Instruction: Rewrite the listing from the line containing "Task: Export the FraMeSToR custom format" through the end of the listing, replacing "custom format" with "custom preset" and leaving everything else unchanged. Omit the pictures from your answer.

Supplied records:
[Begin]

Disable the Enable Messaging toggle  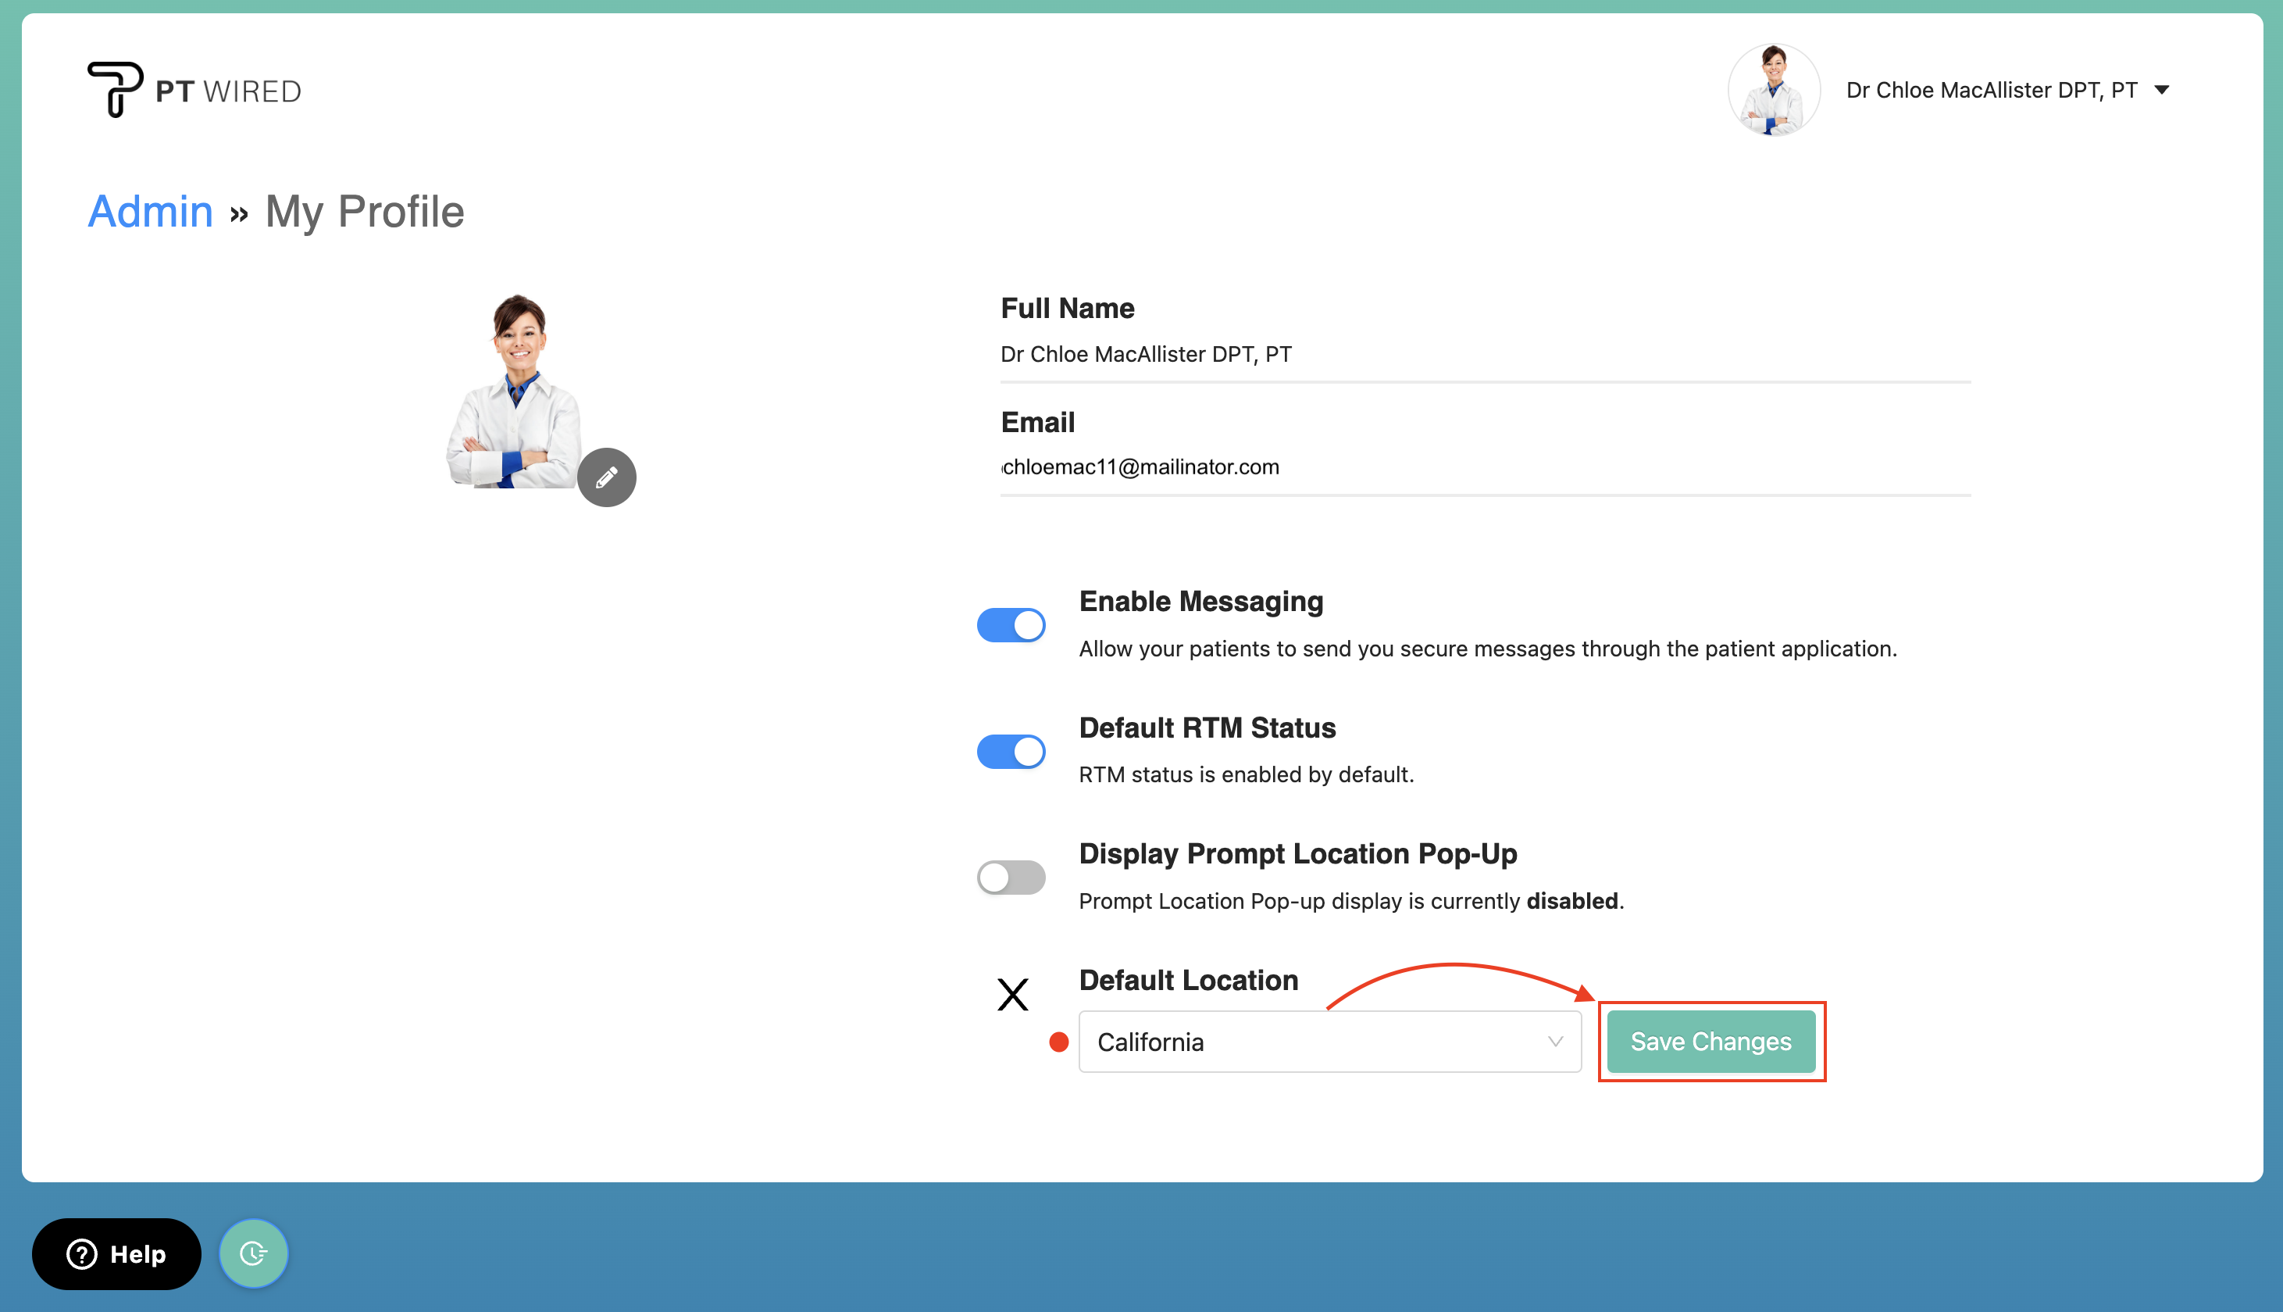pos(1011,624)
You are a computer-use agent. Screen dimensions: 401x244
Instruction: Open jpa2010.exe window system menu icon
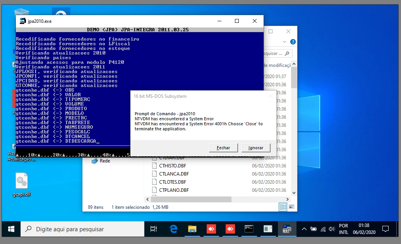point(22,21)
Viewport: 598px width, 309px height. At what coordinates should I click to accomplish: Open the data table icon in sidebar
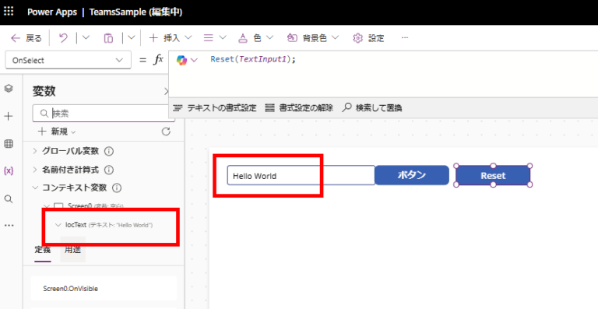(x=9, y=144)
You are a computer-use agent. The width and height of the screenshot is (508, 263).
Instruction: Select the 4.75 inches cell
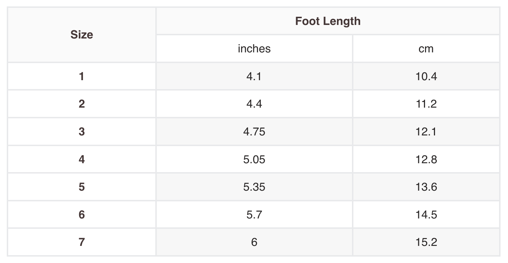point(254,132)
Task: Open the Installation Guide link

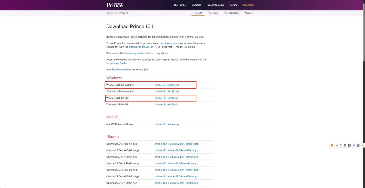Action: (116, 63)
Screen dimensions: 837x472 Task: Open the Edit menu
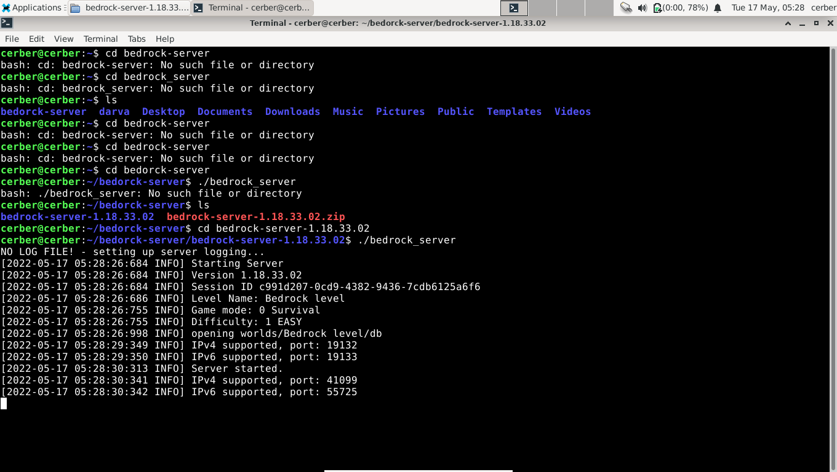click(36, 39)
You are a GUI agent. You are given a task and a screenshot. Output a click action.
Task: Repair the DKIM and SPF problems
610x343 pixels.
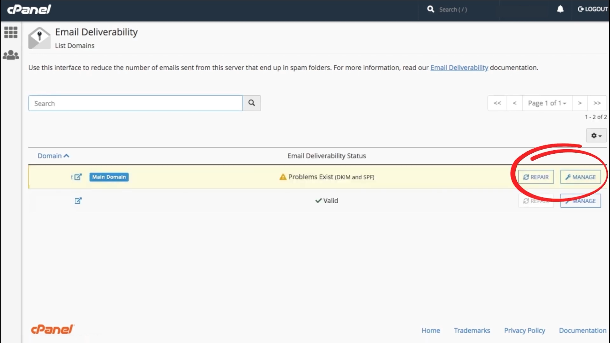(x=536, y=177)
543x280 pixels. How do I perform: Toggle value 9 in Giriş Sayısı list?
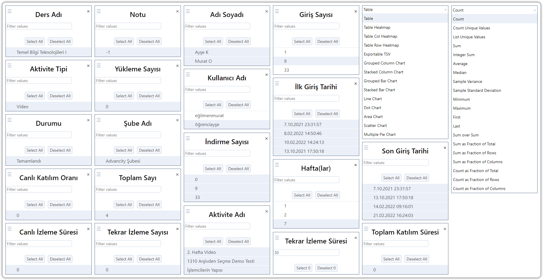285,61
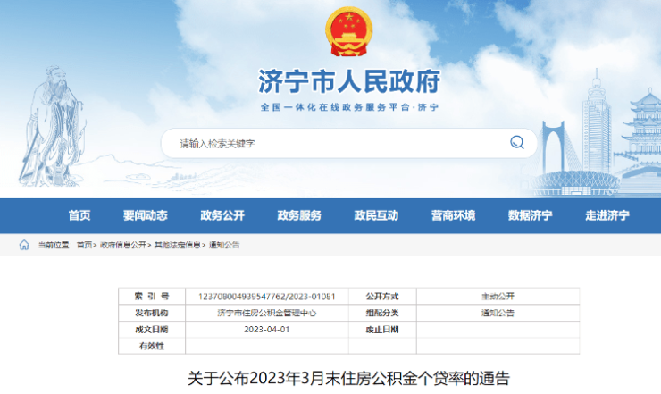Open the 首页 navigation tab

79,215
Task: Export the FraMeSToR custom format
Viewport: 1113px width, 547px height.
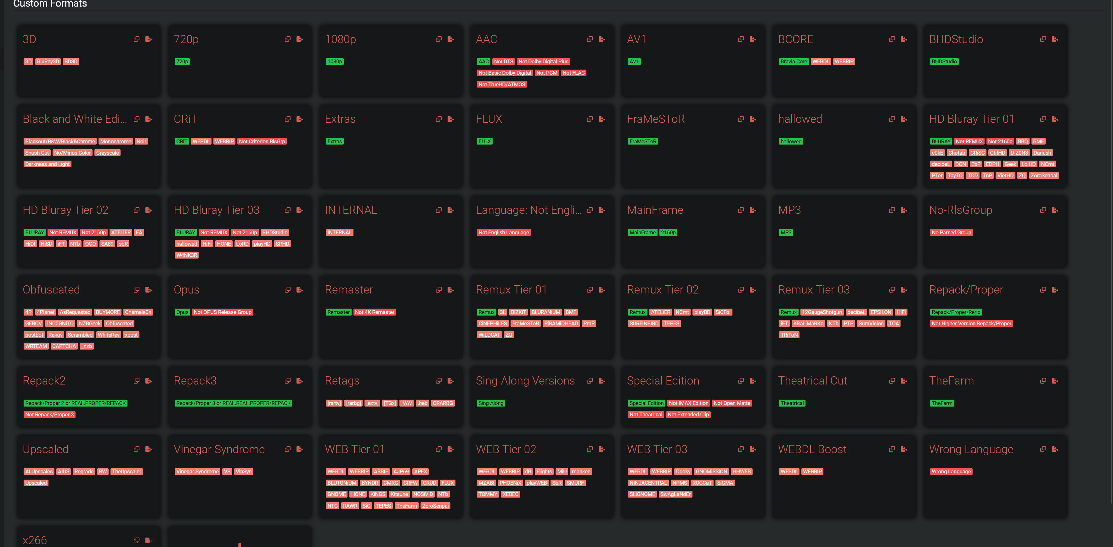Action: [753, 119]
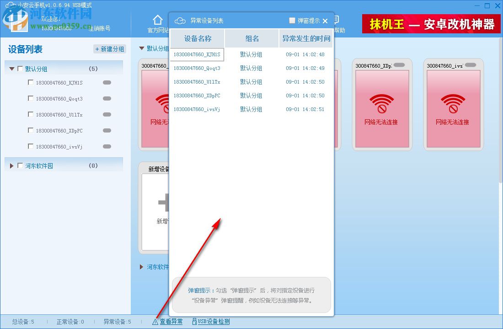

[End]

Answer in full:
Task: Export the FraMeSToR custom preset
Viewport: 1113px width, 547px height.
Action: [753, 119]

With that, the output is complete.